Alan adları; marka, tasarım, patent, fikir ve sanat eserleri gibi mevzuat hükümleri ile ayrıntılı bir biçimde düzenleme altına alınmamış, alan adlarının hukuki olarak hangi kapsamda değerlendirileceği açıkça belirtilmemiştir. Ancak alan adlarının, marka ya da fikir ve sanat eseri olarak korunmayacağı açıktır. Nitekim alan adları ne markalar gibi Türk Patent Kurumu nezdinde tescile tabi olup ne de sınırlı bir süre ile korunmaktadır. Ne de Fikir ve Sanat Eserleri Kanunu’nda tanımlanan “eser” niteliğini taşımaktadır. Keza alan adlarının patent, tasarım yahut faydalı model kapsamında olmadığı da aşikardır. Ancak alan adları; bir markaya ait işareti pek tabi içerebilecektir.


Bununla birlikte alan adlarının, tıpkı markalarda olduğu gibi ayırt edici bir işlevinin bulunduğu; bir web sitesini diğer web sitesinden ayırmaya yaradığı açıktır. Bu anlamda doktrindeki pek çok yazar, alan adlarının “ayırt edici işaret” kavramına dahil olduğu kanaatindedir. [4]

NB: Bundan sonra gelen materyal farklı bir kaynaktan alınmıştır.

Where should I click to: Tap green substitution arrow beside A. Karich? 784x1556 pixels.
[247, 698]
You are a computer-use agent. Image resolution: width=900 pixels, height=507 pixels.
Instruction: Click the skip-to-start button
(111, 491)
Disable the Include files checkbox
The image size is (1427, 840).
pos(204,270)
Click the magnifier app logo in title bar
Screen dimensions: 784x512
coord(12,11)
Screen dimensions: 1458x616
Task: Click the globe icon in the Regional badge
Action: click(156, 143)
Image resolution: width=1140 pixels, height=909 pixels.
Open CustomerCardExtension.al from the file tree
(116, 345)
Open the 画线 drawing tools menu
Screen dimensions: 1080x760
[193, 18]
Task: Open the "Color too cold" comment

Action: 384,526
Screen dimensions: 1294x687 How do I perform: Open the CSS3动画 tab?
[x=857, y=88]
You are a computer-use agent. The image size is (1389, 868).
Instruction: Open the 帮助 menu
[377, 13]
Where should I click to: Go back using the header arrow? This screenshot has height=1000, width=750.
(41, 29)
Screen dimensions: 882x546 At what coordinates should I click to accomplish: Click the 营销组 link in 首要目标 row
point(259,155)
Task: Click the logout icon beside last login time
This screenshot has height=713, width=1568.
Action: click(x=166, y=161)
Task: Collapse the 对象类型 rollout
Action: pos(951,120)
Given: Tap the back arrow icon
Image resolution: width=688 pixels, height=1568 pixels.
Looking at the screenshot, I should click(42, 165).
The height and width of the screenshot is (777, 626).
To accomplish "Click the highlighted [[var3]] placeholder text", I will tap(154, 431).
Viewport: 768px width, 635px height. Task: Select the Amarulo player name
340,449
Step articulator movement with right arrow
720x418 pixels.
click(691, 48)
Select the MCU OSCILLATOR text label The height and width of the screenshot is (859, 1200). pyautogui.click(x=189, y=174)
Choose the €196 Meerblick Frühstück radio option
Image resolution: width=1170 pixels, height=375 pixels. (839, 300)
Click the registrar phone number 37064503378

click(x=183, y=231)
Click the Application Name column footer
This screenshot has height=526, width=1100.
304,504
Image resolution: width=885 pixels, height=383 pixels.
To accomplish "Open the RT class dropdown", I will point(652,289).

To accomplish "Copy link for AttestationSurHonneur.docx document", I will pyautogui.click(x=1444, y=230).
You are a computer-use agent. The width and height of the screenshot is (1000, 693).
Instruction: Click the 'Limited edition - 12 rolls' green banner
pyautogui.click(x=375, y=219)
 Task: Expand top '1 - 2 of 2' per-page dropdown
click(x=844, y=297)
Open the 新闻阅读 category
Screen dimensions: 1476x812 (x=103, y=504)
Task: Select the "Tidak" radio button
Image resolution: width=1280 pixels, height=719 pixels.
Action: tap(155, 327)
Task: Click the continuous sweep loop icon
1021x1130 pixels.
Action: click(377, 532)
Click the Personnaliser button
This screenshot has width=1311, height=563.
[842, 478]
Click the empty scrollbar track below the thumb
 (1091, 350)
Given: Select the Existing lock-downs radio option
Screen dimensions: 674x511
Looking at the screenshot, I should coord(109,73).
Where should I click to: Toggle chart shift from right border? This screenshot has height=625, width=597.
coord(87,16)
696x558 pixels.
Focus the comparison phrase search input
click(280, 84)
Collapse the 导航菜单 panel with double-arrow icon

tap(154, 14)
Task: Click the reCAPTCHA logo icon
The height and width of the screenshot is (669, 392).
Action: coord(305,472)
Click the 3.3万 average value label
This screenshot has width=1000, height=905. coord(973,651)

Bu doğrultuda alan adları kapsamında yapılan hak ihlalleri Türk Ticaret Kanunu kapsamında haksız rekabet hükümlerince koruma altına alınmakta, Yargıtay içtihatları da haksız rekabet hükümleri üzerinden şekillenmektedir. Bunun dışında Sınai Mülkiyet Kanunu’nun markalar ile ilgili olarak yukarıda yer verilen 7. maddesi doğrultusunda da uyuşmazlıklar meydana gelmekte ve marka sahipleri ilgili hüküm doğrultusunda alan adının kullanımının yasaklanmasını talep edebilmektedirler. Makale konusu UDRP’de ise doğrudan alan adının haksız kullanımı belirli yaptırımlara tabi tutulmuş, belirli şartların varlığı halinde alan adının iptalinin, devrinin ya da değiştirilmesinin talep edilebileceği ön görülmüştür.


3. ALAN ADI TÜRLERİ


Alan adları, birinci derece alan adları ile ikinci derece alan adları olmak üzere ikiye ayrılmaktadır. Örneğin; “asbu.com” şeklindeki bir alan adında; “.com” ibaresi birinci derece; “asbu” ise ikinci derece alan adını ihtiva etmektedir. Birinci derece alan adları ise; gTLD (jenerik birinci derece alan adları), ccTLD (ülke kodu birinci derece alan adı) olmak üzere ikiye ayrılmaktadır. Ülke kodlu alan adlarına; “.tr, .deu, .ru” şeklindeki alan adları örnek gösterilebilir. Jenerik birinci derece alan adları ise “.com, .edu, .gov, .net, .org” şeklindeki alan adlarından oluşmaktadır.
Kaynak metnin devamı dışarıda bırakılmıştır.